■ **The exercise**
Copy every line of the material below word for word, without changing anything.

-------------------------

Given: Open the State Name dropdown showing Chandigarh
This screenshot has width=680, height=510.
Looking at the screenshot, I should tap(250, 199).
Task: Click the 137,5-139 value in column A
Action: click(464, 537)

-------------------------

■ **Response to the task**
Given: Open the State Name dropdown showing Chandigarh
This screenshot has width=680, height=510.
Looking at the screenshot, I should tap(250, 199).
Task: Click the 137,5-139 value in column A
Action: click(464, 537)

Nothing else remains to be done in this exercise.